◆ **Target position records**:
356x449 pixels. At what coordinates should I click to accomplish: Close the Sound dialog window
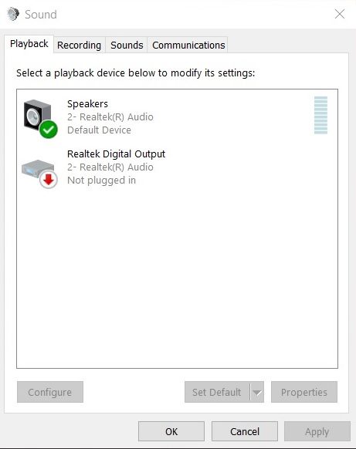point(340,14)

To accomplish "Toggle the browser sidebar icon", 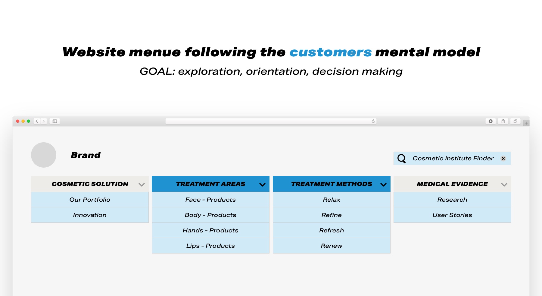I will click(x=55, y=121).
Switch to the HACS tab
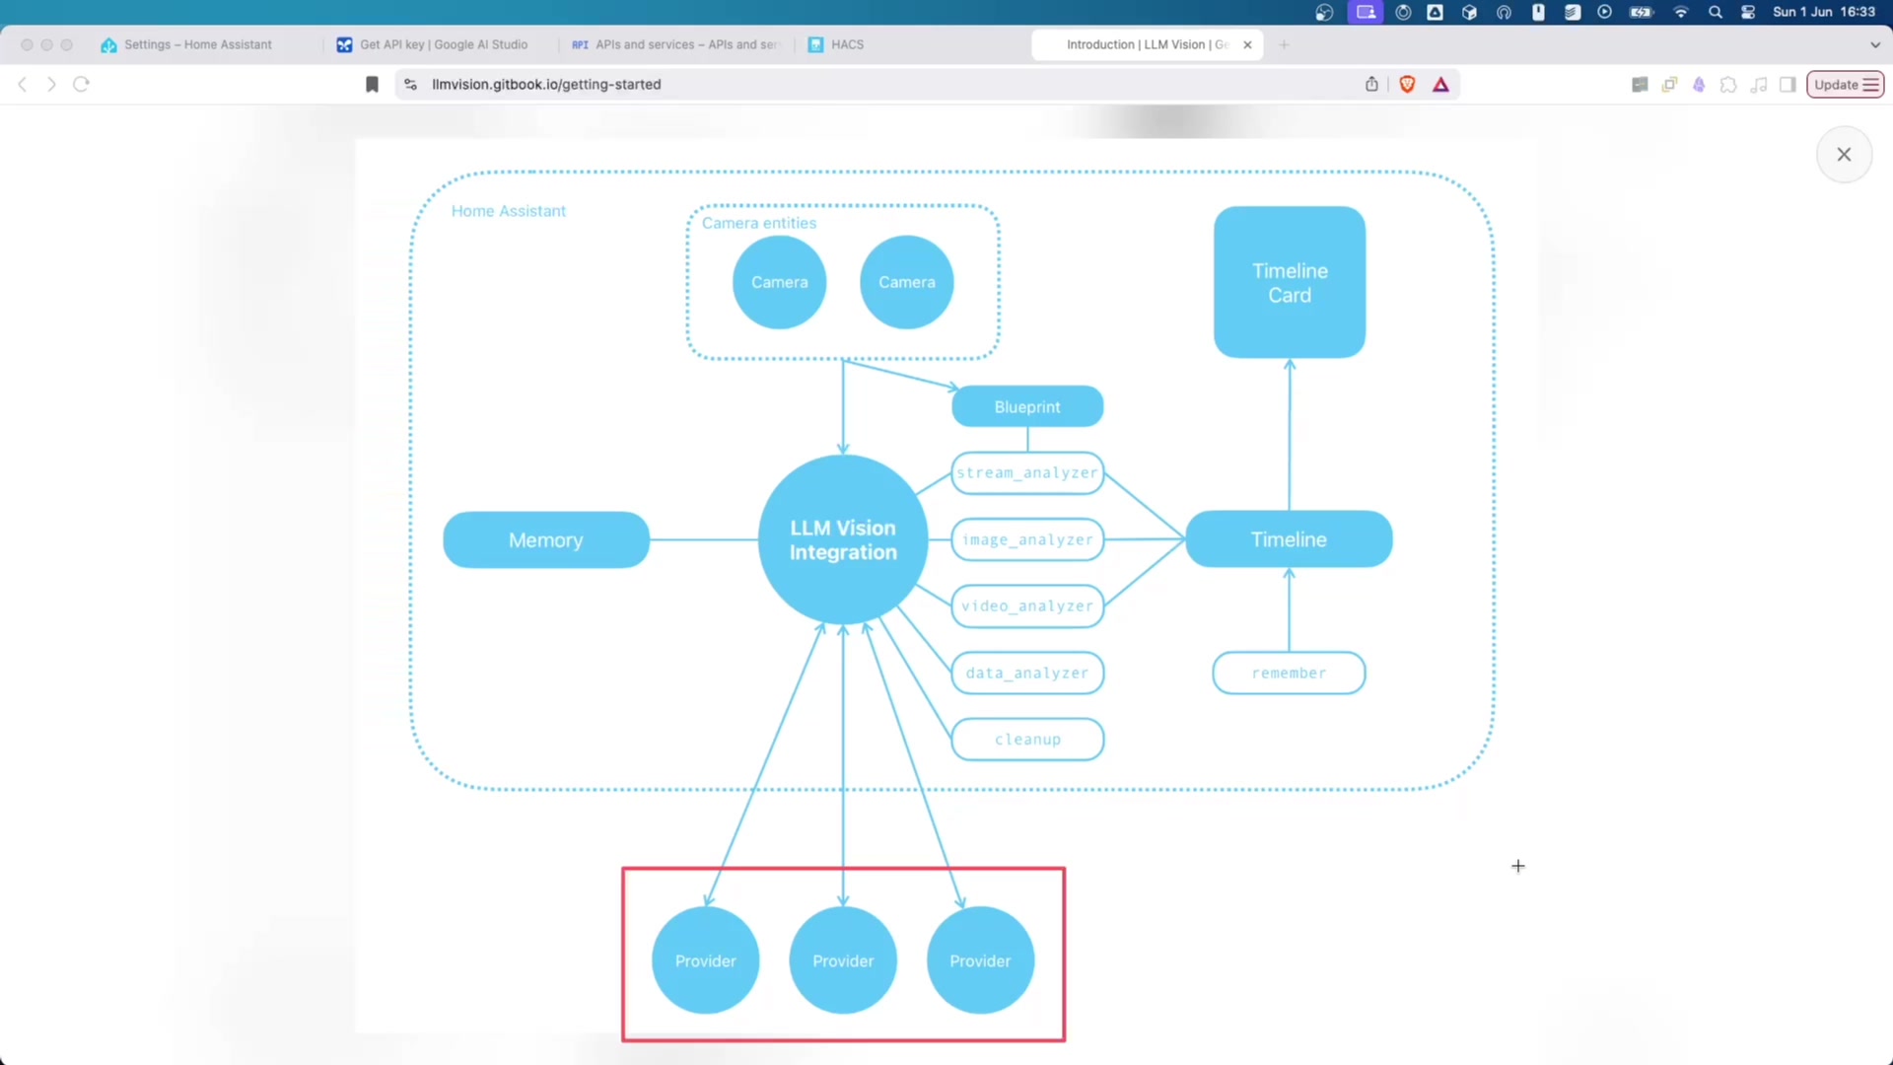1893x1065 pixels. (x=846, y=44)
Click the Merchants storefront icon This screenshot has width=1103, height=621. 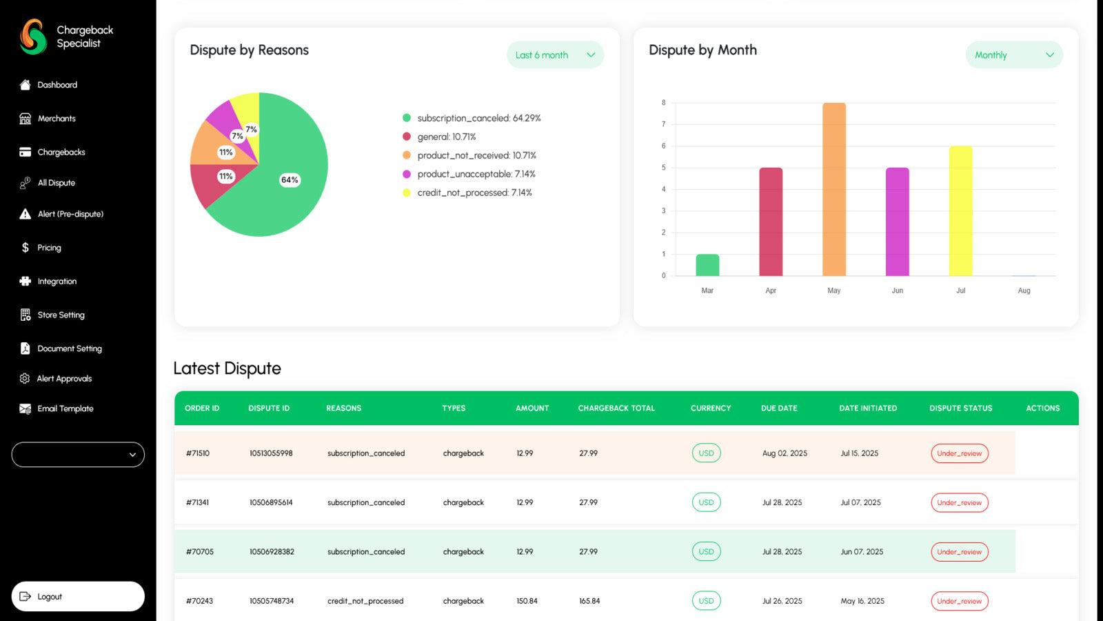tap(26, 119)
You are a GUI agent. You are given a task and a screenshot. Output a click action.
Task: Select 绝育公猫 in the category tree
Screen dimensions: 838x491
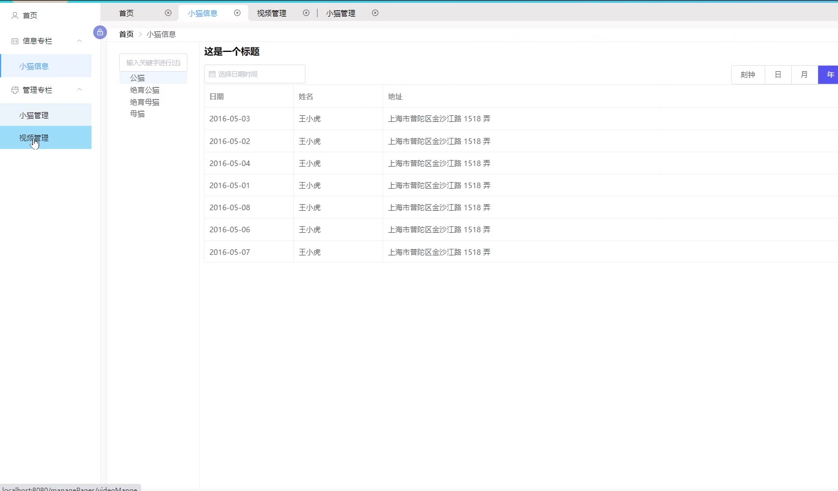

◆ **TASK OBJECTIVE**:
Starting with the line that contains "You are a GUI" and going on through the end of the rows, can you rewrite those lines with "screenshot" renamed to "screen capture" and everything else left unchanged? Omit the pictures from your answer.

◆ **ANSWER IN FULL**:
You are a GUI agent. You are given a task and a screen capture. Output a click action.
Task: Select 绝育公猫 in the category tree
Screen dimensions: 838x491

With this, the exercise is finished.